What is Web Accessibility?
An accessible website is designed and developed to be used by all people, including those with disabilities. This may include physical, auditory, visual or speech disabilities, among others. To better standardize, Web accessibility standards have been developed by the Web Content Accessibility Guidelines (WCAG). The current guidelines are WCAG 2.0.
WCAG includes 4 principles of accessibility:
- Perceivable – The content must be consumable in different ways, i.e. closed caption videos.
- Operable – All interface components and navigation need to be operable, i.e. keyboard navigation.
- Understandable – The user must be able to understand how the site functions.
- Robust – Can assistive technologies understand the site? i.e. screen readers.
WCAG 2.0 also includes 3 levels of accessibility; A, AA and AAA.
- Level A is the minimum requirement and addresses the most basic web accessibility features.
- Level AA addresses the most common barriers.
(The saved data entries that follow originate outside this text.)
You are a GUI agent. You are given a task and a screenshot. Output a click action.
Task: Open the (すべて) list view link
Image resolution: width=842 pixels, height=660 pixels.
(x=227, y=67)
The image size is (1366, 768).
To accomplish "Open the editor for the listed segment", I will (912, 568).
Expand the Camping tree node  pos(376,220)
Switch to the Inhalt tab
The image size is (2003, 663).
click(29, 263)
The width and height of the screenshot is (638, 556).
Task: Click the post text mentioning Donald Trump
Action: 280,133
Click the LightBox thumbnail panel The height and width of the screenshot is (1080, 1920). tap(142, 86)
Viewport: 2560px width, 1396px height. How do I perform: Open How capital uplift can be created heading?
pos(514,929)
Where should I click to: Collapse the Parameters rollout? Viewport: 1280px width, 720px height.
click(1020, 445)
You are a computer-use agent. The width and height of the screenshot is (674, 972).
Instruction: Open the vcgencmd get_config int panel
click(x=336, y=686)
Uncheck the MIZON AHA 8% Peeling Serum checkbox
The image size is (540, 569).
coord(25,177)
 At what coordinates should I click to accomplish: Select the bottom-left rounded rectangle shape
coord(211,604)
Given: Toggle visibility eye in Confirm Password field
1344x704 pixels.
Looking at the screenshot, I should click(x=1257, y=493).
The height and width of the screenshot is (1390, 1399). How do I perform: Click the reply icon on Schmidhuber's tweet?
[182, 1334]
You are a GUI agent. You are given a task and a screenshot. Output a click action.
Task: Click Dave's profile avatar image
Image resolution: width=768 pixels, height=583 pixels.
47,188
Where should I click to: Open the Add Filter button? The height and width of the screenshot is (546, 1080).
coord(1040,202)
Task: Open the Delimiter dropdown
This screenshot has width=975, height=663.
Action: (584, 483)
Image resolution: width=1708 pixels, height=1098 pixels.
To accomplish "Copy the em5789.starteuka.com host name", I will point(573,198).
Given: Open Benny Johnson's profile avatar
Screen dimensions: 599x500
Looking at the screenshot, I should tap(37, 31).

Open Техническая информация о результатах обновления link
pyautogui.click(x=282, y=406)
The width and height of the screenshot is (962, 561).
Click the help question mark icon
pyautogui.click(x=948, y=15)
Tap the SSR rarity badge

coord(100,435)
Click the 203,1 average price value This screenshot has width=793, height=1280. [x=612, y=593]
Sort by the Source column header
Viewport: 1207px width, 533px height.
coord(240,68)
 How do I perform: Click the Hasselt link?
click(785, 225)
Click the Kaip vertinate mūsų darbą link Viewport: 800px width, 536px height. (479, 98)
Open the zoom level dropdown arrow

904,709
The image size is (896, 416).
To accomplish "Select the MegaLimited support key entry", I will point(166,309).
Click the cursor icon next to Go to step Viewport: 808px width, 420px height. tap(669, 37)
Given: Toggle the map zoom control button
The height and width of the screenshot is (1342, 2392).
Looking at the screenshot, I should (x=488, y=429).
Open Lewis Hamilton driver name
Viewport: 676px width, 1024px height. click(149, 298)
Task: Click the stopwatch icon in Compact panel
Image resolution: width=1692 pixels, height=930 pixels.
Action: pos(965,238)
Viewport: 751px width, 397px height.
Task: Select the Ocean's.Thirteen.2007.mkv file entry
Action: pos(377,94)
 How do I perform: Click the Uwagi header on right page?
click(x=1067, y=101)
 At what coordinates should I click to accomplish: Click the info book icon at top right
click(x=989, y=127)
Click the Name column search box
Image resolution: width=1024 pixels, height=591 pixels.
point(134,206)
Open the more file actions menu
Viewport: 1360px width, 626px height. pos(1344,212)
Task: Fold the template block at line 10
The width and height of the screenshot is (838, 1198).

- Level AAA is the gold standard and satisfies the highest level of accessibility.
Common Accessibility Mistakes
Some common accessibility mistakes include:
- Site navigation – Needs to be navigable using the keyboard which often means the “tab” is used to navigate the different sections of the site.
- Site structure – Needs to be intuitive for screen readers.
- Text – Users need to be able to increase or decrease the text size. Text also needs to have sufficient size and contrast to be readable across a range of devices. Colors should never convey meaning.
- Images – Should be supported with text and should never be used to convey important information.
- Links – Need to be clear, readable and distinct.
- Multimedia – Video and audio files need to be made accessible using closed captioning or text versions.
- Forms – Need to be easily navigable, clear and readable.
Recent Advancements in Accessibility and What This Means For You
In the past few years the number of web accessibility lawsuits has been on the rise. While the ADA has clear-cut standards for physical spaces, the online standards are not clearly defined. Therefore, most plaintiffs making the case for websites to be held to the same ADA standards are winning in court, resulting in unpredictable litigation.
In most cases, companies don’t realize this is an issue or don’t realize it can affect them until they receive a demand letter. It can affect any company, private or public, small or large. That’s why it’s best to get ahead of it before needing to scramble to become compliant, which can be both time and cost intensive.
Becoming ADA Compliant
Implementing accessibility to your website does require a developer with knowledge of accessibility standards, testing tools and implementation. Whether this is completed in-house or through a web development agency, steps need to be taken to make sure extensive testing is completed and a maintenance plan is setup to ensure the site remains compliant despite added features and content.